Elsewhere, short-sleeved shirts and even shorts will be the appropriate outdoor attire for the next several days.
Similar warmth will persist well into next week across much of the area highlighted above.
"I wore shorts and went out golfing for the first time this year on Wednesday," said AccuWeather.com Meteorologist Mark Miller.
Mark certainly wasn't alone, as record highs fell in dozens of cities. Some of the records had previously stood for decades, while others weren't just broken, but shattered by several degrees.
Here is a list of some notable record highs from Wednesday:
City, State New Record Old Record, Year
St. Louis, Mo. 86 degrees 82, 1971
Jackson, Tenn. 84 degrees 80, 2007
Charlotte, N.C. 83 degrees 82, 1973
Nashville, Tenn. 83 degrees 83, 1967 (tied)
Kansas City, Mo. 82 degrees 82, 1935 (tied)
Memphis, Tenn. 82 degrees 80, 2007
Chicago, Ill. 81 degrees 77, 1995
Des Moines, Iowa 81 degrees 75, 1997
Milwaukee, Wis. 78 degrees 76, 1995
Atlantic City, N.J. 77 degrees 75, 1990
Eau Claire, Wis. 76 degrees 66, 2010
Marshfield, Wis. 75 degrees 65, 1990
Minneapolis, Minn. 73 degrees 64, 2010
Bridgeport, Conn. 70 degrees 64, 2006
In Grand Rapids and Traverse City, Mich., it was the earliest 80-degree day on record. For residents of the Wolverine State, the unusual warmth is a shocking turn of events compared to the beginning of the month, when parts of the state still had 1-2 feet of snow on the ground.
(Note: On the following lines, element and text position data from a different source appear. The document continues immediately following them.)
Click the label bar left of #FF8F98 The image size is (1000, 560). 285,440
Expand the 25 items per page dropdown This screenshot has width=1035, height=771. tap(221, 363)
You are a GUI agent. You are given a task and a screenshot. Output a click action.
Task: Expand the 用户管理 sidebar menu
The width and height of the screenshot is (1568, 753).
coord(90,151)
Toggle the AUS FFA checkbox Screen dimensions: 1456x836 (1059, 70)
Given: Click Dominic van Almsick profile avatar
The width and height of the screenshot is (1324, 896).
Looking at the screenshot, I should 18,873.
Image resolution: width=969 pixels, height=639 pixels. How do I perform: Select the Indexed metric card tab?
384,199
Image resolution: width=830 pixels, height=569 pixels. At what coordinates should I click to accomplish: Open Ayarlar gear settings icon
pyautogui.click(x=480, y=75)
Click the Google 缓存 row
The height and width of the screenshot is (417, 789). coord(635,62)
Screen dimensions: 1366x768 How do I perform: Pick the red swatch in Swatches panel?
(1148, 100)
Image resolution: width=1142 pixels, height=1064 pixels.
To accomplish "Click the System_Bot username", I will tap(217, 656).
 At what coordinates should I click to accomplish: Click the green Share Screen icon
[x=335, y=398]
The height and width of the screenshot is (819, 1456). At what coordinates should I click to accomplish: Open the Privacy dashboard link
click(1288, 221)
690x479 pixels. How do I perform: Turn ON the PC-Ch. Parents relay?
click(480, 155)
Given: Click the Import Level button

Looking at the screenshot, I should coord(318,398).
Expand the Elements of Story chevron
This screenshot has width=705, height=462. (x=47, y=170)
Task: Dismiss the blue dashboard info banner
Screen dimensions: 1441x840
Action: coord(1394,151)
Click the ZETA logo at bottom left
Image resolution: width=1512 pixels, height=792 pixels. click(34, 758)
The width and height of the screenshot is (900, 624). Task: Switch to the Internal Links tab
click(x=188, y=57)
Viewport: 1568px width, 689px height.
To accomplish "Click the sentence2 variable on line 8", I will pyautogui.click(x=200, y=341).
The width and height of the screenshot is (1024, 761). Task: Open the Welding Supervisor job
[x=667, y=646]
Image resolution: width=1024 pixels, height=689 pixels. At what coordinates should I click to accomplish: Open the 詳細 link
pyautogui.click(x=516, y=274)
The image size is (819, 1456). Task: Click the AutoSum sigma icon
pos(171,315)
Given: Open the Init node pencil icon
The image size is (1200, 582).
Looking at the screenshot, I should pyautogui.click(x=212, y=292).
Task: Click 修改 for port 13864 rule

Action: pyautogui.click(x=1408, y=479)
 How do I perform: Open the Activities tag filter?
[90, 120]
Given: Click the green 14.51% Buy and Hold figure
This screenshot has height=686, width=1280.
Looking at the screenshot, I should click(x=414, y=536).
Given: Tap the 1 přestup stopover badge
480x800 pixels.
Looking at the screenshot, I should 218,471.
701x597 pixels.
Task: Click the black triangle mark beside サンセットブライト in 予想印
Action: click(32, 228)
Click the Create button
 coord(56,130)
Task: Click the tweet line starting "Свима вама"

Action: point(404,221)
Hundreds more records are expected to fall into the weekend and through next week in what might go down as an unprecedented early-season warm spell.
The warmth will be to the level that it could help to trigger summerlike scattered thunderstorms almost every afternoon.
Some of the storms could turn gusty, beginning with today's batch.